• _EXTRACTED RECORDS_:
Content starts
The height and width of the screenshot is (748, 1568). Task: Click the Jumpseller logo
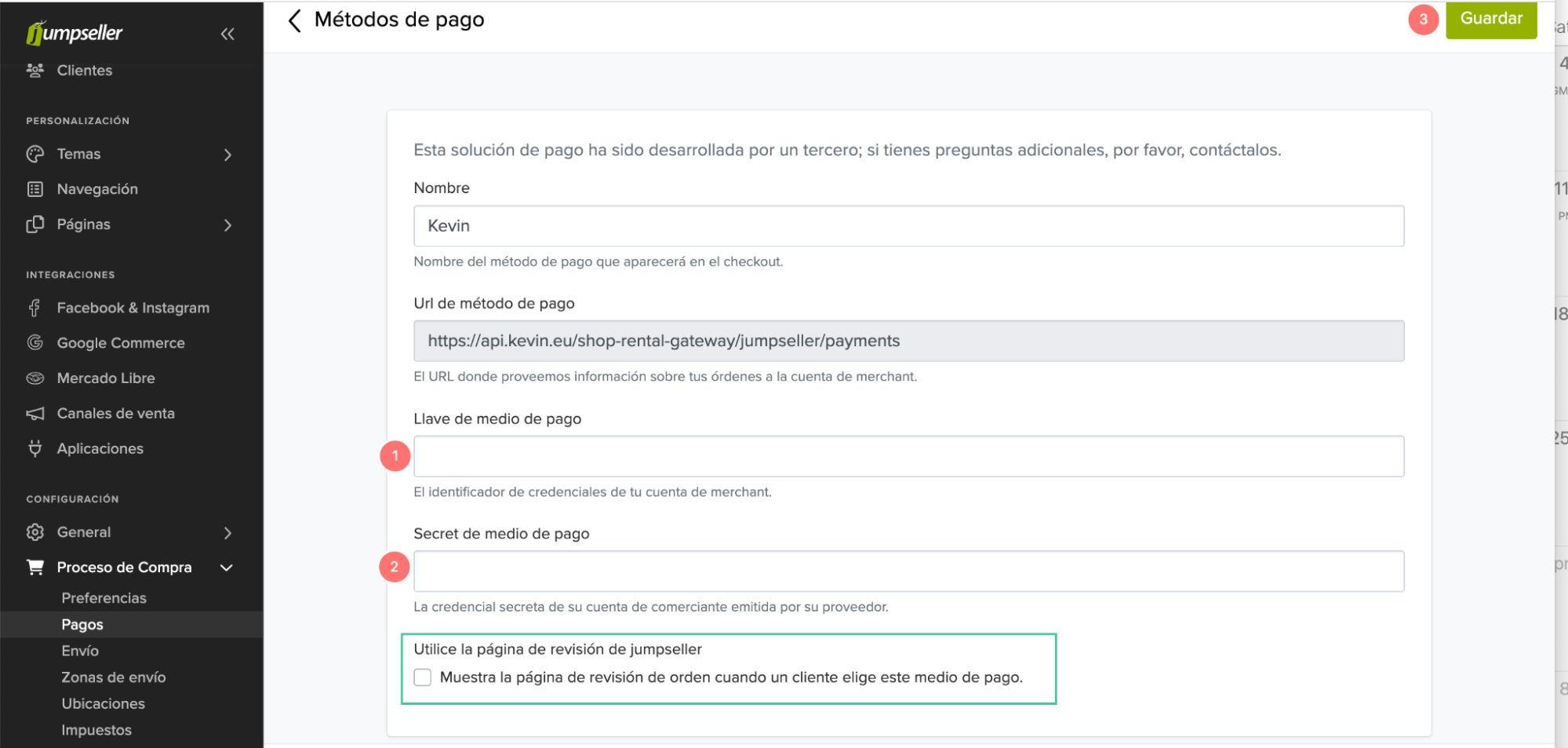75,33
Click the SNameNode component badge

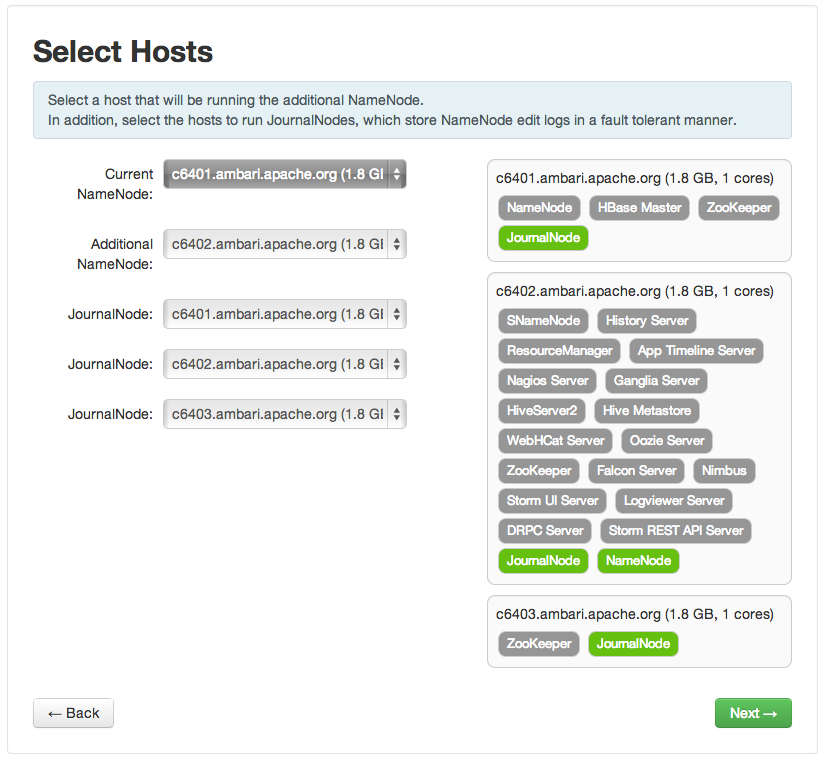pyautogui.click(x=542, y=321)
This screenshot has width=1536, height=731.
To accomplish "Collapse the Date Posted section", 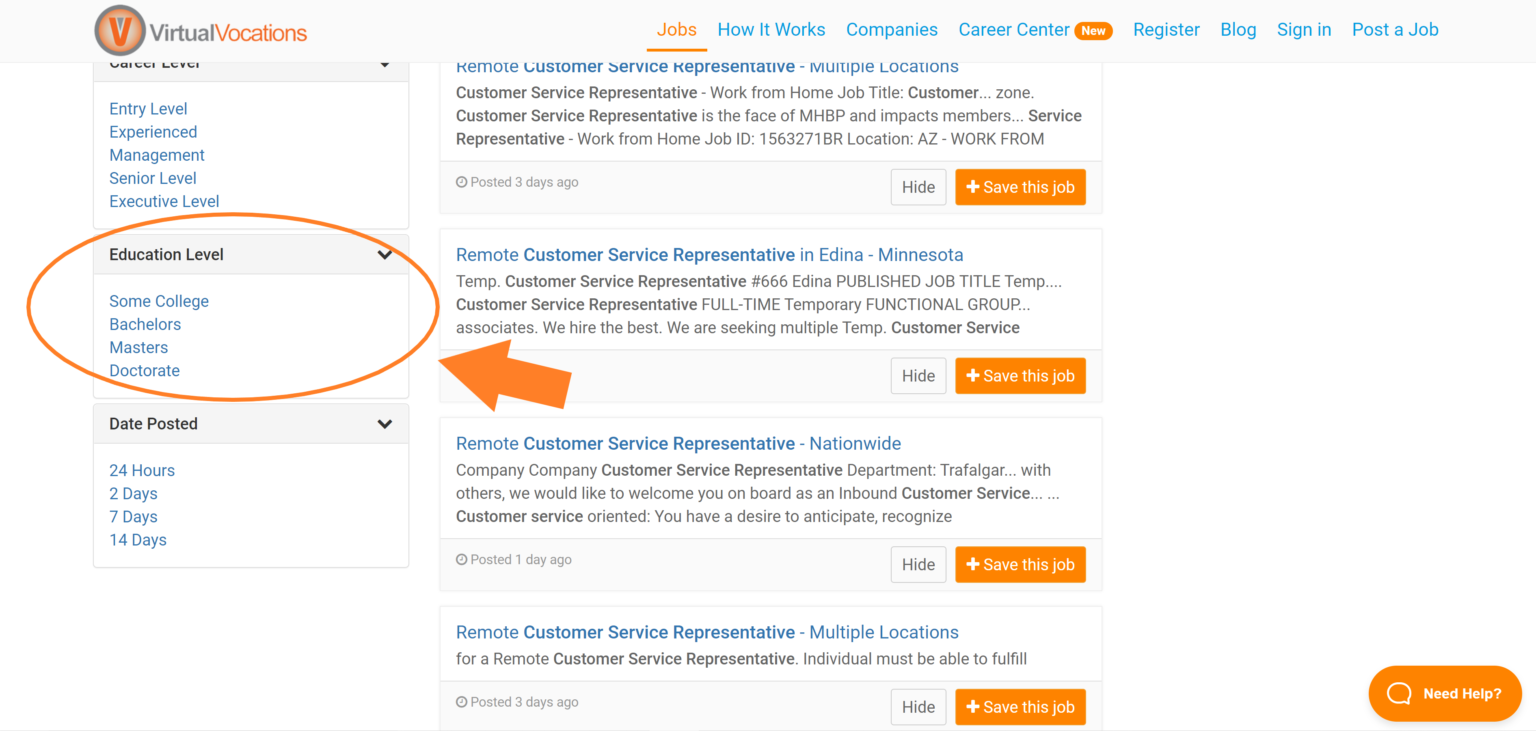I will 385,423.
Content ends
• _WORK INSTRUCTION_:
Nothing but the lines from the first line of the data through the line with "This screenshot has width=1536, height=731." belongs in the answer, copied exactly and without pictures.

• _RESPONSE TO THE EXERCISE_:
The height and width of the screenshot is (748, 1568). Task: Click the Jumpseller logo
75,33
Click the SNameNode component badge

pyautogui.click(x=542, y=321)
This screenshot has width=1536, height=731.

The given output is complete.